William Whiting Borden was a wealthy Christian philanthropist who had a particular passion for the Muslims of Northern China. Born in Chicago in 1887 to William and Mary, Borden’s family became wealthy through wise investments in real estate and the dairy industry. It was this family wealth that Borden would generously distribute before his death at the young age of 25.
Borden began attending Chicago Avenue Church (now The Moody Church) with his mother after she trusted Christ in 1894. It was as a young man under the preaching of the famous evangelist and writer Dr. R. A. Torrey that Borden professed faith in Christ and was baptized. His conversion left an indelible mark that would persist through the rest of his short life so that his friends and family would later attest he rarely wasted a minute of the time given him.
As a high school graduation gift his parents gave him a trip around the world and it was in this time that he developed a passion for mission. When Borden left home to study at Yale University, he led other students in times of prayer and Scripture reading. In fact, the movement spread so much that 1,000 out of Yale’s 1,300 students were meeting in similar groups by the time Borden graduated. During these meetings, the students would plan how they could reach all the students for Christ, and Borden was known to willingly take on the more hostile students. He also led Yale’s student missionary conference.
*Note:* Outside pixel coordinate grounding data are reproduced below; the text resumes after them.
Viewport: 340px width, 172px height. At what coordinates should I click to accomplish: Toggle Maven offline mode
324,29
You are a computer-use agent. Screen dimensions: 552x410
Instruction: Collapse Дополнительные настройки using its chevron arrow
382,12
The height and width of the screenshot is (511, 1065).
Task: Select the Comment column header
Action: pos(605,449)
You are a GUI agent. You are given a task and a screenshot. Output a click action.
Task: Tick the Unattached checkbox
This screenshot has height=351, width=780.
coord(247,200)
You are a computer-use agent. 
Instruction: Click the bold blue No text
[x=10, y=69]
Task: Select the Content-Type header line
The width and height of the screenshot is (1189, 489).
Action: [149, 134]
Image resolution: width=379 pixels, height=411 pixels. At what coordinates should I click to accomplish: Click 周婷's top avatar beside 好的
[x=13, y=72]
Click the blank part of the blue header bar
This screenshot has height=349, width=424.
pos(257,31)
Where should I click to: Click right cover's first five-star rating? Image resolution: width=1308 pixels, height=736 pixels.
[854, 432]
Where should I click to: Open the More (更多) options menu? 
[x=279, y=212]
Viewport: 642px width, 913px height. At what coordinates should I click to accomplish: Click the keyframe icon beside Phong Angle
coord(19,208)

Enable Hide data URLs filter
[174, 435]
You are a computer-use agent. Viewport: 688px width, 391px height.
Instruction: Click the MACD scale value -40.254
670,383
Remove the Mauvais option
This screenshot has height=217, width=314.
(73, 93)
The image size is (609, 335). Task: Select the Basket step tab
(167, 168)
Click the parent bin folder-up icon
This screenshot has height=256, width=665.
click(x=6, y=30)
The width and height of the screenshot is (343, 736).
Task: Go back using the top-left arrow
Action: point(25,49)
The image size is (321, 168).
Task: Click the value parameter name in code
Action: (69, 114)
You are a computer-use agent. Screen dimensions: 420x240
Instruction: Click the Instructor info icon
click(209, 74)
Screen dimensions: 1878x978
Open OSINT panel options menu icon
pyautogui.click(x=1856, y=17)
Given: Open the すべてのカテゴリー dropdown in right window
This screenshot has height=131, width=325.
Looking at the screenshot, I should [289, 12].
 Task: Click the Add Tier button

After graduating from Yale and then Princeton Theological Seminary, Borden studied Arabic in Egypt to prepare him to minister to the Kansu Muslims of Northern China. Sadly, though, he died of cerebral meningitis at the age of 25. Samuel Zwemer, who had taught Borden while he was in Egypt, officiated the funeral. Thus, Borden forsook his great wealth for the sake of the nations. In his Bible, he wrote the words, “No reserves. No retreats. No regrets.”
Borden gave $1 million of his family’s wealth to organizations such as the China Inland Mission, Moody Bible Institute, Moody Church, and Princeton Theological Seminary.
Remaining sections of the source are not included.